In the data below, find the line containing "Given: Click the Talkback button", then set down that line and every later line up to and including the line containing "634x357 pixels.", exactly.

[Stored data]
***

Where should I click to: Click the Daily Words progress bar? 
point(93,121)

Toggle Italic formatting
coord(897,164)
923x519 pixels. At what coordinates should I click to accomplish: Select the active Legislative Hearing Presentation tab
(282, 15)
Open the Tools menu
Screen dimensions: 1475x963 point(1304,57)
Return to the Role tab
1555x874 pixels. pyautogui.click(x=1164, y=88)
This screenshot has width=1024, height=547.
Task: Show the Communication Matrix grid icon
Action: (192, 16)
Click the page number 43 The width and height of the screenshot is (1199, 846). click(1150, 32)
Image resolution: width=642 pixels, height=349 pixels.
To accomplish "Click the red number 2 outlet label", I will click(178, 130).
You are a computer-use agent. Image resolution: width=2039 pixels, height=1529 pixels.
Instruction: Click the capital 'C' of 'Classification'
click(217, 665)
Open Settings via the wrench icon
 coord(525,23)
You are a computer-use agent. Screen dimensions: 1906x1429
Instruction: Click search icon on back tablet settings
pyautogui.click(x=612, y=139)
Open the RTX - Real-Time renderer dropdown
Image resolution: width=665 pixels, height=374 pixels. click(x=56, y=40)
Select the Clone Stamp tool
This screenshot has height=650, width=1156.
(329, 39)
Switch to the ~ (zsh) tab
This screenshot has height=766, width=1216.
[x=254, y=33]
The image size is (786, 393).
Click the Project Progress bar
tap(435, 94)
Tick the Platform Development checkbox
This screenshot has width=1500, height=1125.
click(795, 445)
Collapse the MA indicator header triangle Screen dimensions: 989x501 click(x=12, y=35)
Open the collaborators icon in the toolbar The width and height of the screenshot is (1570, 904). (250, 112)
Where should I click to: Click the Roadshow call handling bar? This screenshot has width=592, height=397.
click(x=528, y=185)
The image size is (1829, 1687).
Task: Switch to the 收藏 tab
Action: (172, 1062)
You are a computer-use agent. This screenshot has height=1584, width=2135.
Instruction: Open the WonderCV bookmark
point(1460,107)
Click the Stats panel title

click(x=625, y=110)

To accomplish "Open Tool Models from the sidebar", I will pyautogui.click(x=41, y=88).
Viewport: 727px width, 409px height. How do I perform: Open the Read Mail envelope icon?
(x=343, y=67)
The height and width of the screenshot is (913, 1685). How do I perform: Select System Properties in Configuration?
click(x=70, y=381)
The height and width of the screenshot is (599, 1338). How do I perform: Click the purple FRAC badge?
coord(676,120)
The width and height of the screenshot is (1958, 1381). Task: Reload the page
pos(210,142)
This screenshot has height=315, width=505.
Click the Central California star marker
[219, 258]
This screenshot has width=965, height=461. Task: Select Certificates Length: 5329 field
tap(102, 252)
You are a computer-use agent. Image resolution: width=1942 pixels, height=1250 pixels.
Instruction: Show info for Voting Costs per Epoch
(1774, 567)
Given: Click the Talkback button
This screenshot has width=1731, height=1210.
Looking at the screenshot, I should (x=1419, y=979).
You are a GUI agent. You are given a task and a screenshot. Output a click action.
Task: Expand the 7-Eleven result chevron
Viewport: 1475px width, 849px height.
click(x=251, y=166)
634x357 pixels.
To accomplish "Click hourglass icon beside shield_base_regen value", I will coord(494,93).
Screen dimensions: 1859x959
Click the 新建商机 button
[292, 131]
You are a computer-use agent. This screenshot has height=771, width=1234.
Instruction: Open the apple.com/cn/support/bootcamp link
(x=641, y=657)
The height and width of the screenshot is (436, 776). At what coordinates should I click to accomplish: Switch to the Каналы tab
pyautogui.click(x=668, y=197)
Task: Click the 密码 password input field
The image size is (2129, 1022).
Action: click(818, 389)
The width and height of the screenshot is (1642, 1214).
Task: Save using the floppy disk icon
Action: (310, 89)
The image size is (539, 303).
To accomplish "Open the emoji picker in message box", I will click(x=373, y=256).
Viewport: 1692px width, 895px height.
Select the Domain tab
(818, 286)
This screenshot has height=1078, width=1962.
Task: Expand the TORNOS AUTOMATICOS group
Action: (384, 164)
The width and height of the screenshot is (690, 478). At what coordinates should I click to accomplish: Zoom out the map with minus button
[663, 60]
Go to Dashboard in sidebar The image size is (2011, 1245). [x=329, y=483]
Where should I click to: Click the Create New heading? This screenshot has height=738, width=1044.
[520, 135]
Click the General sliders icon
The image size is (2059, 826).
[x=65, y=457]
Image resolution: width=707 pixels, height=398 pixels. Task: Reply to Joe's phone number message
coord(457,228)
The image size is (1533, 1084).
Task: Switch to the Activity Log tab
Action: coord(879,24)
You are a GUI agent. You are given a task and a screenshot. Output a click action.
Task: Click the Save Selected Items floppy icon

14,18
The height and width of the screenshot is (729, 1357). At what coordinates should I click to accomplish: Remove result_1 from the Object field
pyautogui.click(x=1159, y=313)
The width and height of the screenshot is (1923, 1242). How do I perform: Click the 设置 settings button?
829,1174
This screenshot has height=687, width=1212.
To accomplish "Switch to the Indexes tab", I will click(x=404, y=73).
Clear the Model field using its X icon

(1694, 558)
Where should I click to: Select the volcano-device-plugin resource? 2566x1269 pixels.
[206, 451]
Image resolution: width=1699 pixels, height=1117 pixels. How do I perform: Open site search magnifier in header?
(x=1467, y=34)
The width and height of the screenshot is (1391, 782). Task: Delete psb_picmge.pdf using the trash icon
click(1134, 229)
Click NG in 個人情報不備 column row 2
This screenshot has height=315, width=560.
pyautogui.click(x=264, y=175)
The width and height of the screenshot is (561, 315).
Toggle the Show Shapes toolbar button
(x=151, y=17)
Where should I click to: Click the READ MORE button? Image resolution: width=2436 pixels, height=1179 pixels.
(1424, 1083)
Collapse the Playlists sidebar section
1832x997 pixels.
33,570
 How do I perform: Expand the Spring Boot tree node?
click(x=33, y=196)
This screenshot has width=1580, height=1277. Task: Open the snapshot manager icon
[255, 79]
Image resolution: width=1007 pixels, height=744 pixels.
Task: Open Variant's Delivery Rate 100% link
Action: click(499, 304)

***

Your response —
Given: Click the Talkback button
This screenshot has width=1731, height=1210.
Looking at the screenshot, I should (x=1419, y=979).
You are a GUI agent. You are given a task and a screenshot. Output a click action.
Task: Expand the 7-Eleven result chevron
Viewport: 1475px width, 849px height.
click(x=251, y=166)
634x357 pixels.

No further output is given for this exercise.